**Text extract:**
>> begin

Oh whoa thanks Peter! Very glad to have you here! And ahhh yeah, that's a good question! There's kind of two answers. There's "how do you model something that doesn't exist in real life" and "how do you imagine something that doesn't exist in real life", because a lot of times you have to be able to imagine the thing in order to model it. This tutorial covers a lot of how I go about it: https://youtu.be/t_c58ryJ-Sw The hardest part, I think, about making a whole street or city scene is the fact that it feels really overwhelming when you first start making the scene. When you're modeling a little detail, then zoom out and see all the rest of the empty street it's like- you have to add those details EVERYWHERE? And you can get overwhelmed. So, I like to block stuff in with gray cubes to get an idea of the overall shot, and then I usually throw textures on the cubes as quickly as possible- even if they're not very good (seeing a bunch of flat gray cubes is kind of intimidating, whereas I like "tweaking" stuff, so if I throw bad textures on it from the start it's easier for me to look at and think, "ah I just have to fix that at some point".) My goal is usually to get to a point where I'm excited about how the image is turning out. Once I get the image far enough, my desire to just "keep tweaking this one last thing" can keep me going for hours, so I just try to get to that point as soon as possible. But until I'm excited about it, if I stop working, a lot of times it's really hard for me to come back to it, haha Also! I have to force myself not to call things done too soon. A lot of times I just want to say it's "good enough", but if I sleep on it and look at it the next day, I'll usually add something that ends up being my favorite part of the image. Also, once you have a city street, you also have an entire city street full of assets that you can use the next time you try to make a street, so eventually you have a big library of random stuff :) Man, I wish I knew more about baking! I usually model/texture everything with as little geometry as I can, and with fairly small textures, so they render fairly quick, usually a couple minutes per frame (also, outdoor environments also render a ton faster than indoor ones, usually). What type of scenes are you trying to make?

Anonymous

Film at high FPS with high shutter speed instead of photographing? Then .mov to bunch of .png and pick each N image (Python script, for example)? That would speed up the process, so the model won't move.

Anonymous

Good idea but film loses resolution. Better idea is just hold down the camera button and walk around the model with the fast shutter.

Anonymous

Thanks Ian! Very informative!

Anonymous

Omg this is so cool Ian ! thank you !

>> end

**Requirement:**
Render this sentence from the discussion about modeling street scenes in Spanish: "My goal is usually to get to a point where I'm excited about how the image is turning out."

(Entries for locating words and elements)

>> begin

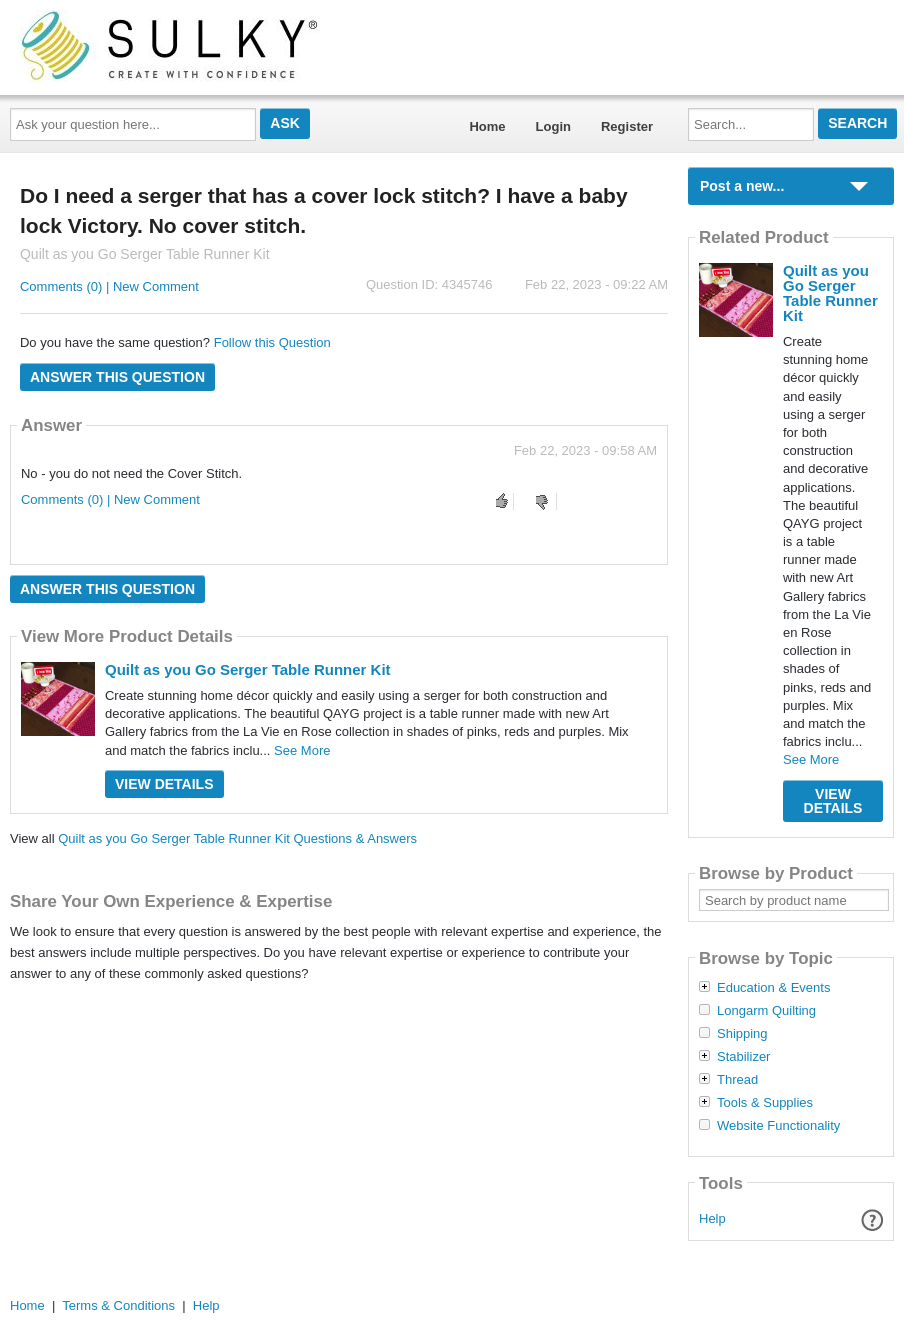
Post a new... (742, 186)
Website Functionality (778, 1126)
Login (553, 126)
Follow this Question (272, 342)
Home (487, 126)
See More (302, 750)
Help (712, 1218)
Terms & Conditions (118, 1305)
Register (627, 126)
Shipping (742, 1034)
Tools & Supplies (765, 1103)
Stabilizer (743, 1057)
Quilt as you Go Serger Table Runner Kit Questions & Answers (237, 838)
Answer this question (117, 377)
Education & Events (773, 988)
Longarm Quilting (766, 1011)
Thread (737, 1080)
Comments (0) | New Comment (109, 286)
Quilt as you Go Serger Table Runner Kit (248, 669)
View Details (164, 784)
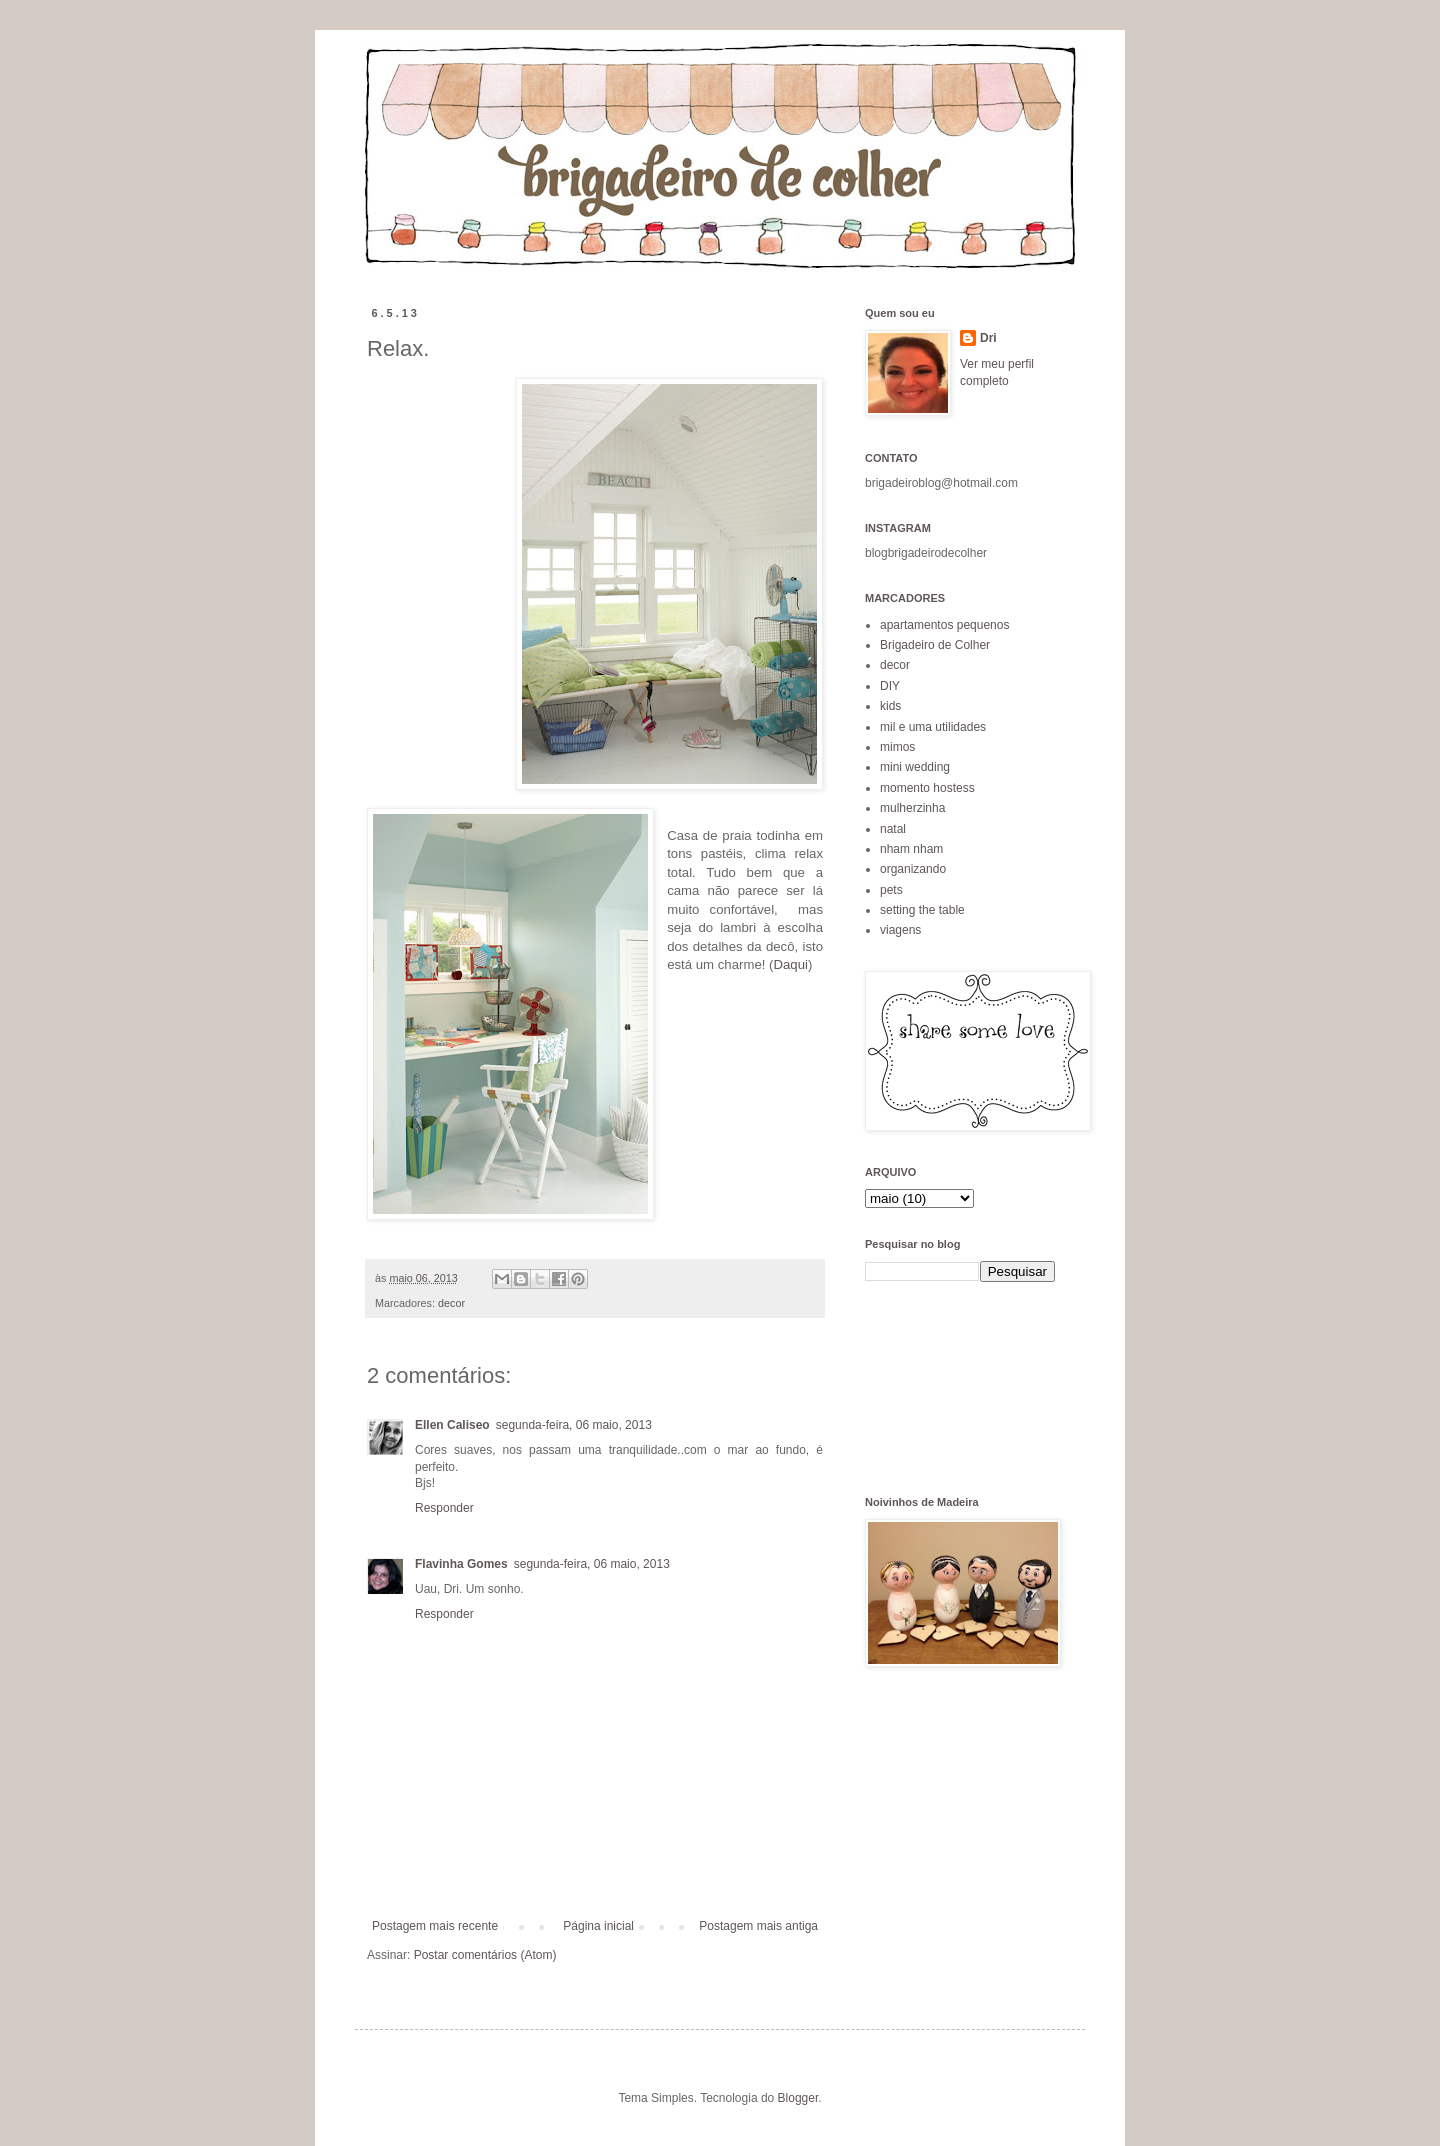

>> end

**The output:**
Mi objetivo suele ser llegar a un punto en el que me entusiasme cómo está quedando la imagen.